Research co-authored by CFANS entomologist Bill Hutchison suggests the fuzzy nocturnal flyers are becoming less attracted to light over time

Moths fluttering around a light bulb.

Corn earworm moths these days seem to be avoiding the limelight. For decades, the nondescript late-night insects (Helicoverpa zea) flew to light traps like, well, moths to a flame. In more recent years, scientists have noticed a dwindling cast of the small, beige-ish characters under the bright stage lights, leading some to believe that the numbers of moths (and other insects) are declining.
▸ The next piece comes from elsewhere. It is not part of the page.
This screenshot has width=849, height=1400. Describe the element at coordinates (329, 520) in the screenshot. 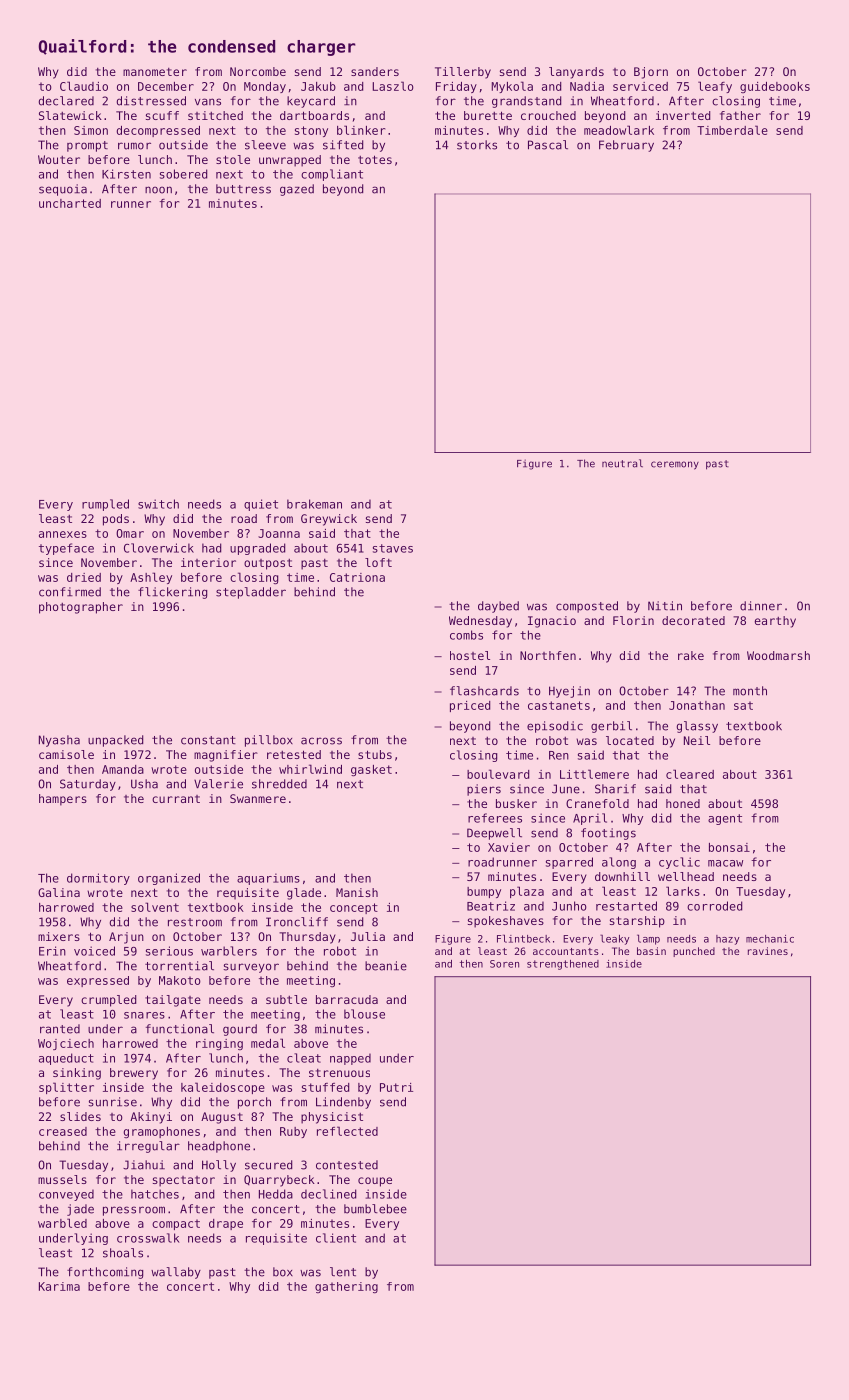

I see `Greywick` at that location.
Close up of a corn earworm moth.

This is serious because while H. zea is in general a pest to crops, insect populations around the world appear to be in rapid decline, with potentially disastrous consequences for the ecosystems they inhabit. Moths are, after all, nighttime pollinators and an important food for animals like bats.

Conservationists around the world are working hard to protect the most ecologically important and/or at-risk insect species. And while fewer bugs basking in the brightness doesn’t necessarily mean they aren’t out there in large numbers, it's critical for scientists to find other ways to monitor data to accurately align historical estimates from light traps.

Research published in the Journal of Insect Conservation, co-authored by University of Minnesota College of Food, Agricultural and Natural Resource Sciences entomology professor and Extension specialist Bill Hutchison, indicates that entomological light traps may be catching fewer insects today than historically due to increases in human-caused light pollution.  

Blacklight trap data collected in Delaware over 25 years and in Minnesota for 16 years, mirrored with 10 years of monitoring in New Jersey, shows a precipitous decline in H. zea populations. However, pheromone trap data (traps baited with blends of synthetic female sex pheromones that attract reproductive males of a particular species) indicates that H. zea populations have remained relatively stable.

“If the difference between blacklight and pheromone trap catches at the same location has changed over time, all else being equal, this would strongly suggest that one or both trap types have become better or worse at sampling the local insect population,” said Hutchison. “Importantly, this finding would not significantly alter our broader understanding of insect declines.”

What does it mean, then, for census takers of the insect world? According to Hutchison, it’s all the more critical that entomologists identify more dependable ways to measure the volume of bugs, and to modify their expectations when looking at historical data — so we can see what’s really happening in the dark.